KLF4 suppresses HDACi induced caspase activation and the SAPK pathway by targeting p57(Kip2).

ABSTRACT

Kruppel-like factor 4 (KLF4) belongs to a family of evolutionarily conserved zinc finger-containing transcription factors. It has been shown to mediate self renewal and pluripotency, regulate adipogenesis and play a critical role in monocyte differentiation. KLF4 is also highly expressed in squamous cell carcinomas and in 70% of all primary human breast cancers, suggesting a putative role for KLF4 as being an oncogene and as an antiapoptotic factor. However, the mechanism of this regulation remains unclear.
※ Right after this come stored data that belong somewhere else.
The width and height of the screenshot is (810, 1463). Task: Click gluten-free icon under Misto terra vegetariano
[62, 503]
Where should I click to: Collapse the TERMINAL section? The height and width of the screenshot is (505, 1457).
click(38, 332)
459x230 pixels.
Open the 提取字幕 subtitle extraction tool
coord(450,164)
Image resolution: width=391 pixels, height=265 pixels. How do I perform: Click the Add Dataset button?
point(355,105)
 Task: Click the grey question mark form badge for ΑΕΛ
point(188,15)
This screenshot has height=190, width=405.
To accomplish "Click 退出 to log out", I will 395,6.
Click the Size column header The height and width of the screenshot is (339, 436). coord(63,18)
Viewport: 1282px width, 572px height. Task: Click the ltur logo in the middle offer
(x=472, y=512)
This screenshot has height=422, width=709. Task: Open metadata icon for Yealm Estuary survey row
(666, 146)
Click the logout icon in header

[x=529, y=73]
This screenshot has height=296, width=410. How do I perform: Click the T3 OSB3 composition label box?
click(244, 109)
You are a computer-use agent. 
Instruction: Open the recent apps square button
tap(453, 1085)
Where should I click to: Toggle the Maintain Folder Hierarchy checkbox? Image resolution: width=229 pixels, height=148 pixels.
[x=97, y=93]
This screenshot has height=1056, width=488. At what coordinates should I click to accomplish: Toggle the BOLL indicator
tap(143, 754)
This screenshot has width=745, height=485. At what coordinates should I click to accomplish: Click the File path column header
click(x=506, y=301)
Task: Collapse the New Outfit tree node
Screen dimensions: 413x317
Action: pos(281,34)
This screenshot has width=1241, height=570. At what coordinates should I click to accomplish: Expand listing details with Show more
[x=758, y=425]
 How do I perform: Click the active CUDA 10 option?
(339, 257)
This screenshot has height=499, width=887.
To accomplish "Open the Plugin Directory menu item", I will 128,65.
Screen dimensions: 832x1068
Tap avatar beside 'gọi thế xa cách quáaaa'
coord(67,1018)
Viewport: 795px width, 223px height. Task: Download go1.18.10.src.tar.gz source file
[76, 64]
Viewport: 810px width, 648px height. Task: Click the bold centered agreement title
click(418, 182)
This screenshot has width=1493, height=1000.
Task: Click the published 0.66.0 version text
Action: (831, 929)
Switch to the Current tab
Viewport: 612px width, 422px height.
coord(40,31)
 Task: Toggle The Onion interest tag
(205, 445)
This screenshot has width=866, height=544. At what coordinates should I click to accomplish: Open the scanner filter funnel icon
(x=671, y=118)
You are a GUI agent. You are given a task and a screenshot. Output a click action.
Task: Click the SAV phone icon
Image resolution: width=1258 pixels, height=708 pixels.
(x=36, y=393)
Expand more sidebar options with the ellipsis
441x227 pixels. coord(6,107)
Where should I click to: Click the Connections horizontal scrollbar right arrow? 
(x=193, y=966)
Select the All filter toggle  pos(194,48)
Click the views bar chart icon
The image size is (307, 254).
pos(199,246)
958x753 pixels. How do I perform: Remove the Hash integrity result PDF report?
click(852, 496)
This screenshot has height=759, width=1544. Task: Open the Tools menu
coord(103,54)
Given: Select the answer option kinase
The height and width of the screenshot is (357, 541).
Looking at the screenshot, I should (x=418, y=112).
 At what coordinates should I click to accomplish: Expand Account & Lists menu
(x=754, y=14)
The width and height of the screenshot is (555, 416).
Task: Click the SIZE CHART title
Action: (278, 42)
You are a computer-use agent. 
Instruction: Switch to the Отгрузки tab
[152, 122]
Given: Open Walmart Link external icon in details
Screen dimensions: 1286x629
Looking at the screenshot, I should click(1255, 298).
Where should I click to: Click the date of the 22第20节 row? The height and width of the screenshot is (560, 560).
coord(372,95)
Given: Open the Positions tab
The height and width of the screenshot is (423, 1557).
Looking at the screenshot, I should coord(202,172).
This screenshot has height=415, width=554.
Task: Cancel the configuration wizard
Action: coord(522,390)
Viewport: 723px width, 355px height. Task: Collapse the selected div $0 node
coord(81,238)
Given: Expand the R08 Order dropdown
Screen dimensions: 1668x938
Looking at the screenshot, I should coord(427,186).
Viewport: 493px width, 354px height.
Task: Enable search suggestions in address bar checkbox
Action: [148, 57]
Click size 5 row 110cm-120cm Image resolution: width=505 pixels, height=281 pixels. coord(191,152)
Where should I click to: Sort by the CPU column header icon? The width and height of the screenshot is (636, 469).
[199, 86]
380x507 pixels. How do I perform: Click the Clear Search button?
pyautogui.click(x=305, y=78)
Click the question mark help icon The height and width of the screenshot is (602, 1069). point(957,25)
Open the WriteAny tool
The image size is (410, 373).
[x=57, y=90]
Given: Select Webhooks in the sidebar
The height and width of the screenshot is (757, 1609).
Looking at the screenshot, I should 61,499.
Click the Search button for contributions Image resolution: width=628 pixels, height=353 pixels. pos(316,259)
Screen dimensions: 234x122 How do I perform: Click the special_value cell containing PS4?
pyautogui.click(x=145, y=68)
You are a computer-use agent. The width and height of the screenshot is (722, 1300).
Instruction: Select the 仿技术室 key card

Here, we show that KLF4 is induced during histone deacetylase inhibitor treatment, and regulates the extrinsic apoptosis pathway by inhibiting caspase cleavage. In addition, KLF4 binds to the p57(Kip2) promoter and transcriptionally upregulates its expression, which in turn inhibits the stress activated protein kinase cascade and c-Jun phosphorylation. Our findings indicate that in cancer cells that express high levels of KLF4 may be refractory to HDACi treatment. Results of our study demonstrate an unexpected antiapoptotic function of KLF4, and suggest an important cell fate determinant following histone deacetylase inhibitor induced apoptosis.